Mindful Relaxation: From How to Relax

• Mindfulness is the continuous practice of touching deeply every moment of daily life. To be mindful is to be truly present with your body and your mind, to harmonize your intentions and actions, and to be in harmony with those around you. We don’t need to make a separate time for this outside of our daily activities. We can practice mindfulness in every moment of the day—in the kitchen, the bathroom, or the garden, and as we go from one place to another. We can do the same things we always do—walking, sitting, working, eating, and so on—with mindful awareness of what we’re doing. Our mind is with our actions.

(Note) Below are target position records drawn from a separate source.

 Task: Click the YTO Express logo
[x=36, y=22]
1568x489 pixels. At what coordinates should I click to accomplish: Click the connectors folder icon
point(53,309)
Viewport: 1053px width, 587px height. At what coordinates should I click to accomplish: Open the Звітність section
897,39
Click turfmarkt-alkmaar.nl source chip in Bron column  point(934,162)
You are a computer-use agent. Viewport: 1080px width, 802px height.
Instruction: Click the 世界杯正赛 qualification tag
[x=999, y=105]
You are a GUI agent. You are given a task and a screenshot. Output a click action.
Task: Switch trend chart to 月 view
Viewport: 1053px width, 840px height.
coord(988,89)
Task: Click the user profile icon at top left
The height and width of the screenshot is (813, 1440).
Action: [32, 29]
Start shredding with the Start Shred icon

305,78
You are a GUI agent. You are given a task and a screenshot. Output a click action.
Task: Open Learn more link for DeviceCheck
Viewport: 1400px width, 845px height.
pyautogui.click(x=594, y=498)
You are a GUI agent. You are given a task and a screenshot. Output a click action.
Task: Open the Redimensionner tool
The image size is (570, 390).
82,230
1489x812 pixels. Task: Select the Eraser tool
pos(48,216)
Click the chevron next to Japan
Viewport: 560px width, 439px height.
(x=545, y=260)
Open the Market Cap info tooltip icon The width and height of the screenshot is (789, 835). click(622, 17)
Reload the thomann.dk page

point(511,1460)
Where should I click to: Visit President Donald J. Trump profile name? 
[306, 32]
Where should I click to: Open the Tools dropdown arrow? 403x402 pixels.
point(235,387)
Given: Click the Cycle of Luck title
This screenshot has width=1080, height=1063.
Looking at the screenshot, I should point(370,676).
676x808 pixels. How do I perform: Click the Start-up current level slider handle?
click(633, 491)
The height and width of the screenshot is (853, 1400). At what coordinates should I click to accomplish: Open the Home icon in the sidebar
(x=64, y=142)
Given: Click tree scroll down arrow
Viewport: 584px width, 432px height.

• If we can’t rest, it’s because we haven’t stopped running. We began running a long time ago. We continue to run, even in our sleep. We think that happiness and well-being aren’t possible in the present. If you can stop and establish yourself in the here and the now, you will see that there are many elements of happiness available in this moment, more than enough for you to be happy. Even if there are a few things in the present that you dislike, there are still plenty of positive conditions for your happiness. When you walk in the garden, you may see that a tree is dying and so you feel sad and aren’t able to enjoy the rest of the garden that is still beautiful. If you look again, you can see that the garden is still beautiful and you can enjoy it.

• The world needs joyous and loving people who are capable of just being. If you know the art of being at peace, then you have the basis for your every action. The ground for action is to be, and the quality of being determines the quality of doing. Action must be based on non-action. People sometimes say, “Don’t just sit there, do something.” But we have to reverse that statement to say, “Don’t just do something, sit there,” in order to be in such a way that peace, understanding, and compassion are possible.

Mindful Sitting: From How to Sit

• Every time you sit, whether it’s at work, at the foot of a tree, or on your meditation cushion at home, enjoy your sitting. Then you won’t consider sitting to be a hard practice. It’s very pleasant. Set aside a room or a corner or a cushion that you use just for sitting. When you arrive there, you will immediately begin to feel some of the joy and relaxation that comes from sitting. Whether sitting alone or with a few friends, you can produce your full presence, your true presence.

• Sometimes people say they don’t know what to do when they are sitting. “You only need to sit” is an exhortation of the Soto Zen meditation school. It means that you should sit without waiting for a miracle, and that includes the miracle of enlightenment. If you always sit in expectation, you’re not in the present moment. The present moment contains the whole of life.

• When you sit, you may feel something pushing you to get up and do something else. That’s the energy inside each of us called habit energy. Habit energy is energy that is fueled by an old pattern, situation, or habit. It isn’t based on our real needs and our real situation in the present.